That’s really nice. Maybe she’s thinking of you also.

I would love to read stories you write about your mom and your family. You write very well  especially when you taught about your past home life. It’s most endearing.


----------



## Murrmurr (May 31, 2021)

Anyone ever have a neighbor come over to borrow a cup of sugar just because they wanted to meet you? That used to be kind of common, I think. Mostly girls did the borrowing, though. I never met a guy who said he met his wife by borrowing a cup of sugar.


----------



## Aunt Marg (May 31, 2021)

Keesha said:


> That’s really nice. Maybe she’s thinking of you also.
> 
> I would love to read stories you write about your mom and your family. You write very well  especially when you taught about your past home life. It’s most endearing.


You're too kind, Keesha, I loathe my writing. 
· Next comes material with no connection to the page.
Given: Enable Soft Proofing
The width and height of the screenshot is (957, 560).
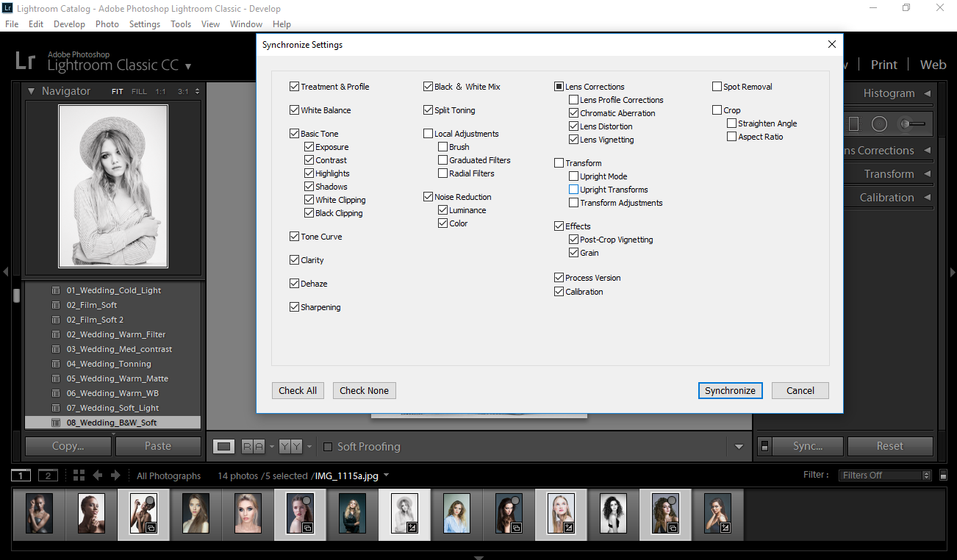Looking at the screenshot, I should click(x=327, y=446).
Have always dreamed of being able to write well but have always felt I lack the magic, and that in itself has kept me away from it.


----------



## Keesha (May 31, 2021)

Not our house!  I don’t remember anyone asking for a cup of sugar but maybe they did.


----------



## Keesha (May 31, 2021)

Aunt Marg said:


> You're too kind, Keesha, I loathe my writing.
> 
> Have always dreamed of being able to write well but have always felt I lack the magic, and that in itself has kept me away from it.


What? Why? You write really well especially when it’s about stuff you are passionate about. Your writing has magic in it when it’s written with love.


----------



## Aunt Marg (May 31, 2021)

Keesha said:


> What? Why? You write really well especially when it’s about stuff you are passionate about. Your writing has magic in it when it’s written with love.


Thank you so much!!!


----------



## Keesha (May 31, 2021)

Aunt Marg said:


> Thank you so much!!!


My pleasure.


----------



## Meanderer (May 31, 2021)




----------



## terry123 (May 31, 2021)

When I was growing up in the South everybody knew each other and it was quite common to borrow a cup of something from a neighbor and you always paid it back with usually a little extra.  My mother only used self rising flour so she always made sure she had plenty of it as the other neighbors only used all purpose.  Her biscuits were to die for.  I still make the homemade ones like she did then.


----------



## Meanderer (May 31, 2021)

Knock, Knock, Knock  -  The Sunshine Boys​


----------



## Meanderer (May 31, 2021)

History

"Borrowing from neighbors was once a commonplace practice, part of the web of relations we once had with those who lived within close range".

"In ancient times, hunting, gathering, and foraging were communal practices. And it wasn't long ago that many cultures, especially rural ones, still relied on weekly markets, traveling salesmen, and the growing of their own goods. But living in relative isolation also meant more contact with your neighbors because one of them probably provided your weekly dairy needs and another milled wheat for flour or grew pears you exchanged for apples".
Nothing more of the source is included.